Condominio

Per litigare sulla ripartizione spese va provato l’interesse di chi impugna la delibera

I bilanci, tuttavia, erano stati redatti senza tener conto di quanto disponevano regolamento e tabella

di Selene Pascasi

Il condomino che voglia impugnare una delibera per supposta erronea ripartizione delle spese, deve allegare e dimostrare di avervi interesse. Egli, quindi, deve provare che quella decisione gli abbia causato un apprezzabile pregiudizio personale mutando la sua posizione patrimoniale. Lo scrive il Tribunale di Roma con sentenza n. 13550 del 16 agosto 2021.

Apree la controversia un condomino: a suo avviso, spiega al giudice, l'assemblea si era mossa in maniera scorretta in sede di approvazione dei bilanci consuntivo su gestione condominiale, riscaldamento e relativo riparto, preventivo per l'anno successivo e consuntivo di gestione straordinaria. Il Condominio, marca, è diviso in 15 unità immobiliari e ha un terreno adiacente assegnato in comproprietà agli originari 14 proprietari degli immobili componenti il complesso.

Questi, però, nel vendere l'ex appartamento del portiere aggiungendo un'unità, avevano approvato un nuovo regolamento con nuova tabella millesimale al fine di regolare i diritti su tale area. Diritti, precisa, riconosciuti solo agli originari proprietari e non all'ulteriore aggiunto interno.

I bilanci, tuttavia, erano stati redatti senza tener conto di quanto disponevano regolamento e tabella. In sintesi, la delibera aveva diviso illegittimamente la spesa tra 15 condòmini anziché tra 14 ledendo i diritti soggettivi dei singoli visto che l'area non era condominiale ma proprietà esclusiva di alcuni condòmini. La deliberazione, poi, aveva approvato una spesa extra dopo l'esecuzione dei lavori dunque senza il requisito dell'urgenza. Chiede, pertanto, di dichiarare nulla o almeno annullabile la decisione.

Gli argomenti del condominio
Il Condominio si difende: era cessata la materia del contendere perché con successiva delibera la prima era stata parzialmente annullata, e comunque le richieste erano infondate. Il Tribunale le boccia ma aggiusta il tiro.
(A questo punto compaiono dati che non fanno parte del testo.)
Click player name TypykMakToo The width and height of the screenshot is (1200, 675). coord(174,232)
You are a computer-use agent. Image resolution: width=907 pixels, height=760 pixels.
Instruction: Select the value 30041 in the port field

L'assemblea aveva adottato nelle more del giudizio, premette, un successivo deliberato per sanare le invalidità ed illegittimità contestate ed è noto – e ribadito da Cassazione 10847/2020 – che quando il provvedimento impugnato venga sostituito con una successiva delibera in linea con le previsioni di legge, tale condotta riparatoria faccia venire meno il contrasto determinando la cessazione della materia del contendere.

Affinché la nuova delibera possa produrre tale effetto sanante e retroattivo, però, è necessario che la delibera viziata sia sostituita con altra valida e di contenuto identico per argomenti trattati. Qualora, invece, si revochi la precedente delibera per adottarne una di portata e contenuti organizzativi nuovi, non si verificherà l'effetto sanante. Ebbene, nella specie, il Condominio con la successiva delibera non aveva posto nel nulla la precedente limitandosi a mantenere in essere la divisione dei costi con riserva di approvazione definitiva e conguagli all'esito di un giudizio già aperto. Il deliberato, allora, non poteva dirsi sanante poiché anziché eliminare la causa dell'impugnazione (ripartizione di spese di manutenzione dell'area adiacente l'edificio tra tutti i condòmini) aveva solo statuito una riserva di meglio decidere.

Ciò nonostante, l'impugnativa era infondata per carenza d'interesse dell'attore ad ottenerne l'invalidità. Interesse all'azione che è nodo cardine nella nostra legislazione per cui è fondamentale, in ogni giudizio, verificare il presupposto su cui si basa la domanda ossia se il provvedimento chiesto eviti un danno ingiusto o dia un vantaggio. Nella vicenda, il proprietario – pur deducendo l'errata ripartizione spese – non aveva provato il suo interesse, mancando di dimostrare come ed in che termini l'accoglimento della pretesa gli avrebbe procurato utilità posto che, da comproprietario, era comunque tenuto a parteciparvi. Anzi, avendo la delibera posto l'esborso anche a carico di chi, secondo le sue prospettazioni, non erano tenuto a contribuire, costituiva per lui un vantaggio patrimoniale riducendone la quota di esborso. Di certo, non gli era di pregiudizio. Di qui, il rigetto dell'impugnativa.